From “6 Signs You Need a New Dentist,” originally published in Woman’s Day:

If your dentist recommends that you replace all of your silver fillings with tooth-colored versions, you may want to get a second opinion. While there are some theories that the mercury content in silver fillings can be harmful to your health, none of them has been proven to be true, says Dr. Gross. According to Shelley Seidel, DDS, MD, who practices at Oral and Maxillofacial Surgeons of Houston and is the director of the Institute for Dental Implant Awareness, as long as you don’t have cavities below your fillings — which can be detected by examination or x-ray — or the fillings aren’t broken or fractured, there is no need to replace them. “If your dentist wants to take them out simply because silver fillings are passé, you’re asking for trouble because you don’t know how your teeth will react,” explains Dr. Gross. “They may react in an unfavorable way, becoming more sensitive or in need of a root canal or crown.” (emphasis added)
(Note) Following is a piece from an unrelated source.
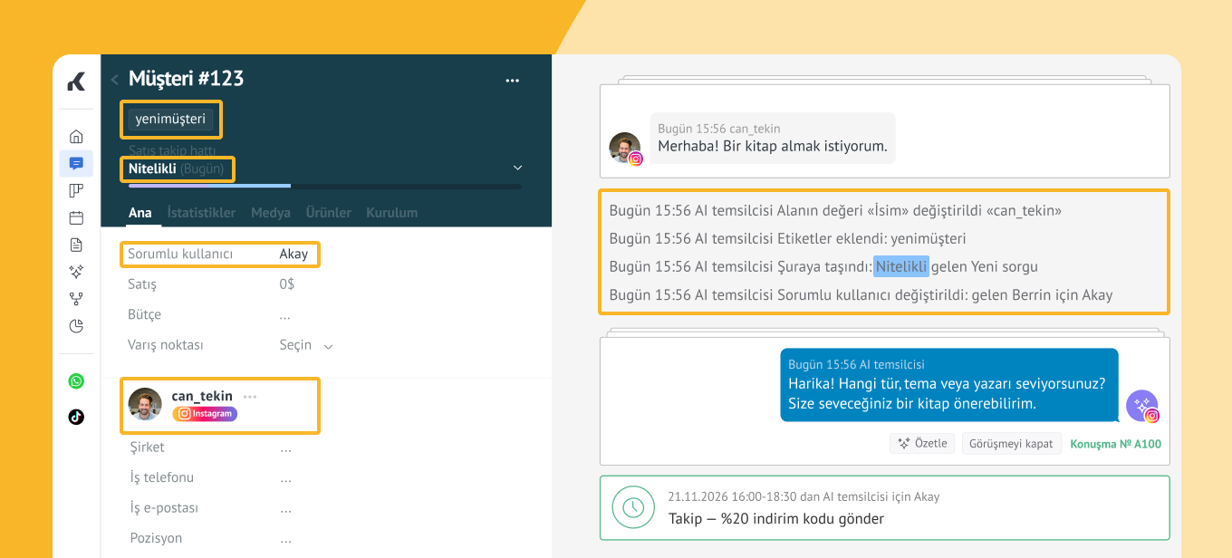Open the pie chart analytics icon
Screen dimensions: 1232x558
click(76, 326)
Amalgam being “passé” is hardly the issue.

As regular readers know, “silver” describes only the color of these fillings, which mostly consist of mercury, a potent neurotoxin. Though more and more dentists have quit using mercury amalgam, US dentists alone place about 70 million of these fillings every year, using 34 tons of mercury. But not all that mercury goes into patients’ mouths. Tons of it are released into the water system each year, as well. As Dr. Bicuspid has reported,

Approximately 50% of mercury entering local waste treatment plants comes from dental amalgam waste – about 3.7 tons of mercury annually, according to the EPA. Once deposited, certain microorganisms can change elemental mercury into methylmercury, a highly toxic form that builds up in fish, shellfish, and animals that eat fish. Fish and shellfish are the main sources of methylmercury exposure to humans, and the EPA is concerned that methylmercury can damage children’s developing brains and nervous systems even before they are born.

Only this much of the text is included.